Jordan, the ranking member of the House Judiciary Committee, said that this is exactly why Attorney General William Barr appointed Durham to the task. The congressman also mentioned Kevin Clinesmith, a former FBI lawyer under criminal investigation by Durham after Inspector General Michael Horowitz found he altered a key document in FISA filings related to Page, a U.S. citizen who was suspected of being an agent of Russia but was never charged with wrongdoing.

“I gotta believe that individual at some point is going to be held accountable,” Jordan said.

Durham was appointed last year by Barr to review possible misconduct by federal law enforcement and intelligence officials in the Russia investigation. The review upgraded into a criminal investigation in the fall, allowing Durham the power to impanel a grand jury and hand down indictments.

Rep. Doug Collins, a member of the House Judiciary Committee, told Fox News in late February that “this is not going to be a Mueller report — there won’t be a report.”

Special counsel Robert Mueller’s 448-page report, released last April, found that the Russians had interfered in the 2016 election in a “sweeping and systematic fashion” but “did not establish” any criminal conspiracy between the Trump campaign and Russia.

Collins said he believes the public will hear about the progress Durham has made if and when there is an indictment.

“When he’s ready to charge people, he’ll charge people,” Collins said. “And that’s when we’ll know.”

“I have faith that Durham is going to get to the bottom of this,” House Intelligence Committee ranking member Devin Nunes, a California Republican, said at last month’s Conservative Political Action Conference. “I really do.”

Democrats have criticized the review as a politically motivated scheme to undermine the work of Mueller and attack Trump’s perceived enemies. House Judiciary Committee Chairman Jerry Nadler sought an interview with Durham and nearly two dozen other DOJ officials as part of an inquiry into “recent actions that smack of political interference.”

Trump gave Barr “full and complete authority to declassify information” in the “investigation of the investigators” last year.

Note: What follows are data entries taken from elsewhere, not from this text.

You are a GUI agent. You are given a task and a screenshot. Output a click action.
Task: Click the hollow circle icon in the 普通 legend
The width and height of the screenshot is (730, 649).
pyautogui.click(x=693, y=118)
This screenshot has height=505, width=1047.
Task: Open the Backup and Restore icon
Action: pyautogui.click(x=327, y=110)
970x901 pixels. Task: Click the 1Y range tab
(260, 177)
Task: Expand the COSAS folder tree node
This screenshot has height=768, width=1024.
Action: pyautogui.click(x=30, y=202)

Durham was assigned to review possible misconduct by federal law enforcement and intelligence officials during the counterintelligence investigation into Trump’s 2016 campaign by Barr, who said in the spring that “some of the facts” surrounding the inquiry “don’t hang together with the official explanations of what happened.”

Following the DOJ watchdog’s FISA report, Barr said he told Durham to focus just as much on the FBI’s actions after Trump’s election in November 2016 as before it, including the period of spring 2017, when Mueller was appointed.

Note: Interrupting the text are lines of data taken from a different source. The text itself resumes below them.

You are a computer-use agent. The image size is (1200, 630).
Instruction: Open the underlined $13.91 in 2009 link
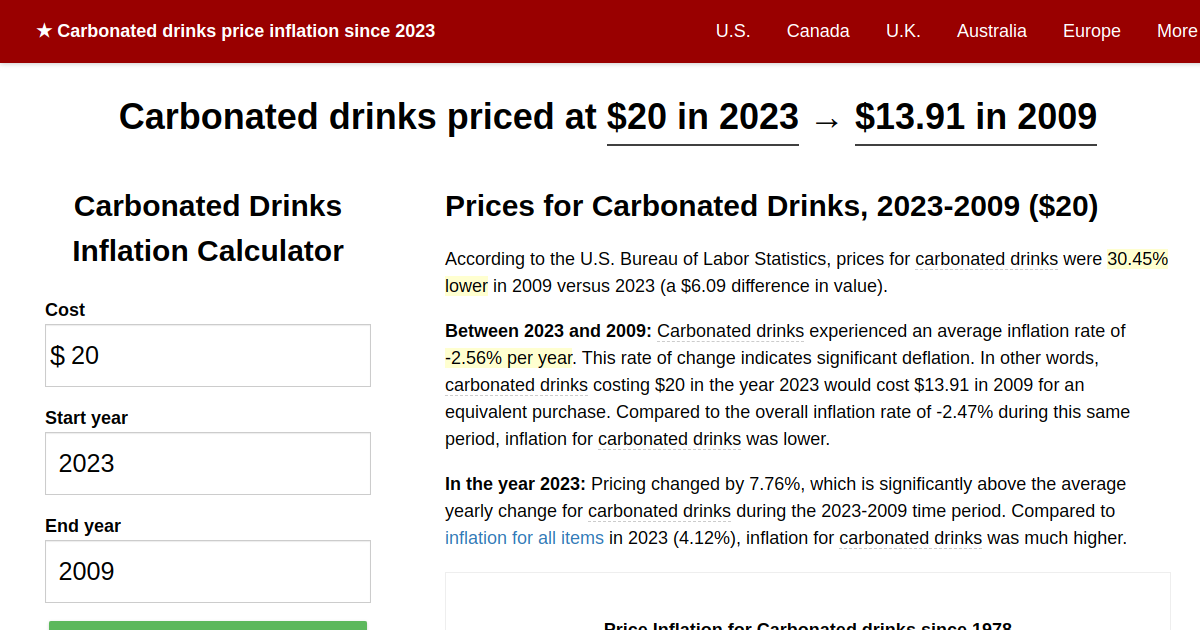coord(975,117)
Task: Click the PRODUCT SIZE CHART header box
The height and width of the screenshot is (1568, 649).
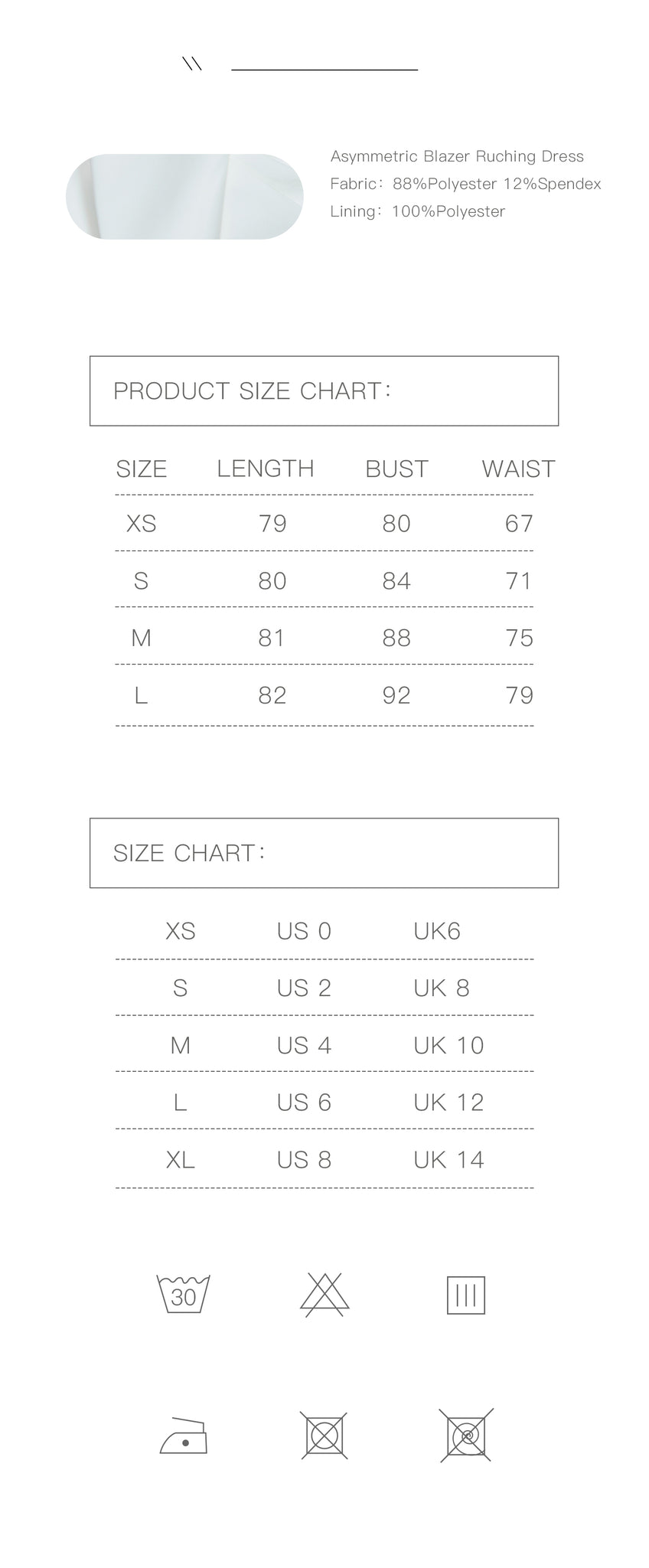Action: click(324, 390)
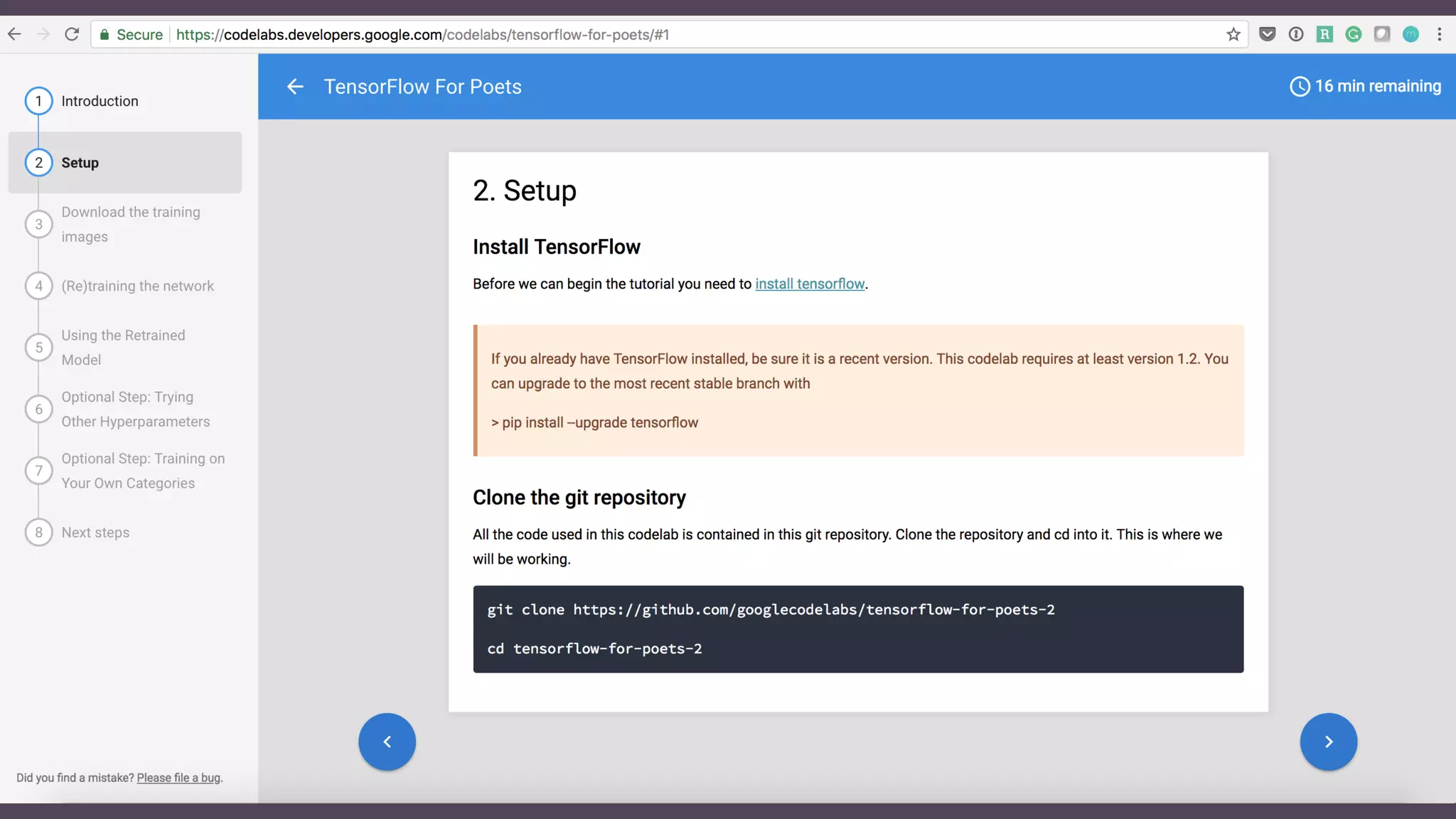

Barr predicted in December that “I see this, perhaps, reaching an important watershed perhaps in the late spring, early summer.”

Texas Rep. John Ratcliffe, a Republican member of the House judiciary and intelligence panels who was nominated to be Trump’s director of national intelligence, told Fox News he believes Durham is “specifically” looking into alleged FISA abuses, noting the DOJ already determined that at least two of the four FISA orders targeting Page were not valid.

Durham is reportedly reviewing former CIA Director John Brennan’s analysis of Russian election interference, including scrutiny of his handling of a secret source said to be close to the Kremlin. Some of the U.S. attorney’s scrutiny revolves around how the U.S. government eventually reached its January 2017 intelligence assessment on Russian election interference. Durham has already interviewed former National Security Agency director Adm. Mike Rogers.

The prosecutor is also focused on at least two clashes over sensitive information, according to sources cited by the New York Times, including an internal Obama administration squabble related to restrictions placed upon yet-unknown foreign intelligence by an unnamed intelligence agency and a fight over the White House preventing the FBI from viewing U.S. emails hacked by the Russians.